M. Latif Yıldız

M. Latif Yıldız

Sürgün ve Açılım

Sürgün ve Açılım

Anadolu topraklarda geçmişten günümüze her zaman “linç kültürüne” dönüşen “Sürgün” olayları hep olagelmiştir. Anadolu’da kurulan medeniyetlerden tarihi kalıntılar dışından, insan ve topluluklar adına hiç bir izin kalmamış olması bu topraklarda işlenen suç unsuru sürgün ve linç kültürünün sonucudur. Ne yazık ki Anadolu topraklarına yerleşen Osmanlı da bu kültürden nasibini aldı. Bu miras misli ile Cumhuriyet yönetimine de geçti. Bu tezimi araştırmacı gazeteci kimliğimin yanı sıra 30 yıl fiili yaptığım tarih hocası sıfatım ve bilgilerimle ifade ediyorum.

87 yıldır gündemde olan Kürtlere karşı sürgün konusunda şartlandırılmış halkın başka cephelere, Selendi’de Romanlara çevrilmesi gündeme yeni etnik kesimleri  de katmış oldu.

| Çıkarılan veriler |

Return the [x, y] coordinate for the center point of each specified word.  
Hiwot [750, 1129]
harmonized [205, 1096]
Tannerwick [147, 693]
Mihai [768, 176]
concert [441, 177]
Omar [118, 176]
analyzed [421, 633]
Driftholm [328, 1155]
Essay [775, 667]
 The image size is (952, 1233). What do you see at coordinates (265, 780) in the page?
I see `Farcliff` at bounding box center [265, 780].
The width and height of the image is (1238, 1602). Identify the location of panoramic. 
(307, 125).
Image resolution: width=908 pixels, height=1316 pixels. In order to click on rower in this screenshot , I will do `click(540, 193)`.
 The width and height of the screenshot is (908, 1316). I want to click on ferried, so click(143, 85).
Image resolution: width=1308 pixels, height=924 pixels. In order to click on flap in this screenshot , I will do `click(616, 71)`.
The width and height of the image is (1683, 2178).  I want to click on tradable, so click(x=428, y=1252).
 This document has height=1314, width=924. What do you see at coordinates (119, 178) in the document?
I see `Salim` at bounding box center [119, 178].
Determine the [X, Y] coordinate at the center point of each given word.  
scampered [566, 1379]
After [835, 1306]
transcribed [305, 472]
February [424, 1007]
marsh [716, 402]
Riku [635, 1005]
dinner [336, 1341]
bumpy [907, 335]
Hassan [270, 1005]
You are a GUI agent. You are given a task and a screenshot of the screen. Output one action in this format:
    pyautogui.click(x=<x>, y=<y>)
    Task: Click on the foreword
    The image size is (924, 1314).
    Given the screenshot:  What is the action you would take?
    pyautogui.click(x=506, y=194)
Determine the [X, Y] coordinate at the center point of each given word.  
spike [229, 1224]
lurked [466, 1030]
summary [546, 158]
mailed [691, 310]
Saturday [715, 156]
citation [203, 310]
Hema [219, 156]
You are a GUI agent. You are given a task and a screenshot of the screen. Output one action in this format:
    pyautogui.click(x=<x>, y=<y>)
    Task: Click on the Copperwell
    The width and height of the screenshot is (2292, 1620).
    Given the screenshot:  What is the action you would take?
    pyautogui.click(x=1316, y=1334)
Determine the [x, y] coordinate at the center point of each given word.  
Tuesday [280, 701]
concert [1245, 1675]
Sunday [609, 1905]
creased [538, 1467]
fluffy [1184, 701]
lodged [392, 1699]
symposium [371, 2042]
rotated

| Görev listesi |
**a)** Kaynak metne göre aşağıdaki soruları yanıtlayın:
(i) Yazar tezini hangi kimlik ve sıfatla ifade ettiğini söylüyor?
(ii) Kürtlere karşı sürgün konusu kaç yıldır gündemdedir?
(iii) Selendi'de halkın yöneltildiği kesim hangisidir?
**b)** Satırlardan “dinner [336, 1341]” ifadesini içeren satır ile “Hema [219, 156]” ifadesini içeren satır arasındakileri, iki uç satır da dahil olmak üzere, hiçbir değişiklik yapmadan yazın.
Kaynak metin ile satırlar birbirinden farklı kaynaklardan alınmıştır.

| Görevlere göre yanıtlar |
**a)**
(i) Araştırmacı gazeteci kimliği ile 30 yıl fiilen yaptığı tarih hocalığı sıfatı.
(ii) 87 yıldır.
(iii) Romanlar.

**b)**
dinner [336, 1341]
bumpy [907, 335]
Hassan [270, 1005]
You are a GUI agent. You are given a task and a screenshot of the screen. Output one action in this format:
    pyautogui.click(x=<x>, y=<y>)
    Task: Click on the foreword
    The image size is (924, 1314).
    Given the screenshot:  What is the action you would take?
    pyautogui.click(x=506, y=194)
Determine the [X, Y] coordinate at the center point of each given word.  
spike [229, 1224]
lurked [466, 1030]
summary [546, 158]
mailed [691, 310]
Saturday [715, 156]
citation [203, 310]
Hema [219, 156]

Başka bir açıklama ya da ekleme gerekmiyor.